#### TASK TO COMPLETE
Render as a numbered list, omitting any blank lines, the lines beginning with the one that contains "I will coord(907,90)." and continuing through the final line.

** begin DATASET ROWS **

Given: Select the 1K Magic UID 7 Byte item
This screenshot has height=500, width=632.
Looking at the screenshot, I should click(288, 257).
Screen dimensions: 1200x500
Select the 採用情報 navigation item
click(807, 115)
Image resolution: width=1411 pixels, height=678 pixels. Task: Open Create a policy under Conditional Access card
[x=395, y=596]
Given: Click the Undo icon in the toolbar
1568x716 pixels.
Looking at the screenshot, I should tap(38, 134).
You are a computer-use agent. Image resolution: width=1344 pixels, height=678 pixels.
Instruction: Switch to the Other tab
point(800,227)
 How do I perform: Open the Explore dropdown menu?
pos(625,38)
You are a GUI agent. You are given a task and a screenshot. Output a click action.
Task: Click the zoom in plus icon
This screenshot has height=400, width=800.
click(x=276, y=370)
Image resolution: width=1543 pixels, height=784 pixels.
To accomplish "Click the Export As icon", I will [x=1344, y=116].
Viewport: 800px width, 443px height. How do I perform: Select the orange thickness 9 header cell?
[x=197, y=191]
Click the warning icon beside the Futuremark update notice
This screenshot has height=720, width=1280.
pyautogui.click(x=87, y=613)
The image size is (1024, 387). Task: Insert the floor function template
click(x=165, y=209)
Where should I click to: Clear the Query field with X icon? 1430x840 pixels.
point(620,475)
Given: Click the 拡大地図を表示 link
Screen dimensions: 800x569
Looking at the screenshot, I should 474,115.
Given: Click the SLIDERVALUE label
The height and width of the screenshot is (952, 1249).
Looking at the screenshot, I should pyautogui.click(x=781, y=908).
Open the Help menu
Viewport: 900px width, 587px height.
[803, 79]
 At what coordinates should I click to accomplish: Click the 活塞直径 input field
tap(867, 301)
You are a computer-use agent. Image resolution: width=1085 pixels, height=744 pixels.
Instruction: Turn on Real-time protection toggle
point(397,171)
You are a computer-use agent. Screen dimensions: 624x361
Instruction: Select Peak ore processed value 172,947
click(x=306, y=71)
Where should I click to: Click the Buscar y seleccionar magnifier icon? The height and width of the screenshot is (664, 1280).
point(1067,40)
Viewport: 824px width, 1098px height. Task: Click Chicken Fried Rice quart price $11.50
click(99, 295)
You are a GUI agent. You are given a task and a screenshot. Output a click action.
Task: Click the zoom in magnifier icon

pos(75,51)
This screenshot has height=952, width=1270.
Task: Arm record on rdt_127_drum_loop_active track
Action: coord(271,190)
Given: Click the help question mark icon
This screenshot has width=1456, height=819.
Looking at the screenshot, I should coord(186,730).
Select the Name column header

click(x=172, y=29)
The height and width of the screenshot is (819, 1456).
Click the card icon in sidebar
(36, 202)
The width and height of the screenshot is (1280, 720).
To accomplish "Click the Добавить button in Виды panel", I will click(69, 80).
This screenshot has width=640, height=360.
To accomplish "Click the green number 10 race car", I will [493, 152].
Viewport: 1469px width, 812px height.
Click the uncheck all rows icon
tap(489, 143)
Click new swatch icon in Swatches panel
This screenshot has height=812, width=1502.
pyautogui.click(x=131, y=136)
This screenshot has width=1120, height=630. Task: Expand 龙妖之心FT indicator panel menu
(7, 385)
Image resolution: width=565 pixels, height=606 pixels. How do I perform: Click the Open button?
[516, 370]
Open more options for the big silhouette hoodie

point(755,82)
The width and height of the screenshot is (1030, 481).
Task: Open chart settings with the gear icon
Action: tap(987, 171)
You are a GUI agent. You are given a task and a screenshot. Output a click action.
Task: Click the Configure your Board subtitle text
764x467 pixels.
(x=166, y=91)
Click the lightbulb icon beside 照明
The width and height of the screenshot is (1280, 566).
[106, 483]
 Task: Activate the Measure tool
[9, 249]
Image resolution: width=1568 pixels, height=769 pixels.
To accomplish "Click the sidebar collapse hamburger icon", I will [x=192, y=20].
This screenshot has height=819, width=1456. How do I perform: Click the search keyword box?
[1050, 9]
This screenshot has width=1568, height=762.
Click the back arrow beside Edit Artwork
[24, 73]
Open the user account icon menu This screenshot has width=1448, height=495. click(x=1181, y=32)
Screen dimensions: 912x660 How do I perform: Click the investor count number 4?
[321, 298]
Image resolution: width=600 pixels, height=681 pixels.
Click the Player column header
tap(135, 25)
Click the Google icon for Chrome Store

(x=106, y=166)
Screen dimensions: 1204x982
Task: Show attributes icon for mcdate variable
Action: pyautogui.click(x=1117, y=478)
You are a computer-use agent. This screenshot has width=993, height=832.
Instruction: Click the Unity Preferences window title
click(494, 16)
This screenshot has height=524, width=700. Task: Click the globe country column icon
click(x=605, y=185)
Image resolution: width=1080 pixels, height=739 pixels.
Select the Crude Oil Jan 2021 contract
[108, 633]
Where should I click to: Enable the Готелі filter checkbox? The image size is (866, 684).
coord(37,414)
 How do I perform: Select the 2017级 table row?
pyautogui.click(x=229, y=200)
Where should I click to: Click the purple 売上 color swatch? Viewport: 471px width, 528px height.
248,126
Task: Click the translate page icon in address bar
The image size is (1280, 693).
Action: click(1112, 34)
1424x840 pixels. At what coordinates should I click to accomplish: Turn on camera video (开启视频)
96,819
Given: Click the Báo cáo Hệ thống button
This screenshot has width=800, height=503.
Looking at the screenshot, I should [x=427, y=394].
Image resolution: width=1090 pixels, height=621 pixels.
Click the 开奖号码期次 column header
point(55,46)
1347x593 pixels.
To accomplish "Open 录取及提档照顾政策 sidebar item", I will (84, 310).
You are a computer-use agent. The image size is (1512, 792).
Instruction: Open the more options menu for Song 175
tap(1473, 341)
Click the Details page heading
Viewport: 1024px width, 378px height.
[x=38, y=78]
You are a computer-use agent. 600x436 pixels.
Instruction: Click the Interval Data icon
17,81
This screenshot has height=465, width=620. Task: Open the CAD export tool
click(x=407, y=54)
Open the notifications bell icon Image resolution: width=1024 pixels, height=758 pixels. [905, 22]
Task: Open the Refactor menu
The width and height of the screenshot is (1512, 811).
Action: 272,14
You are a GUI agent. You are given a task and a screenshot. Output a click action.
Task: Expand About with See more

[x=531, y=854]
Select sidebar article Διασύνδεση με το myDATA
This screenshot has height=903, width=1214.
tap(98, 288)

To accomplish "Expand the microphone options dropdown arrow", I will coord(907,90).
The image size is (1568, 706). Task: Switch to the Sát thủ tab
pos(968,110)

** end DATASET ROWS **

#### OUTPUT OF THE EXERCISE
1. To accomplish "Expand the microphone options dropdown arrow", I will coord(907,90).
2. The image size is (1568, 706). Task: Switch to the Sát thủ tab
3. pos(968,110)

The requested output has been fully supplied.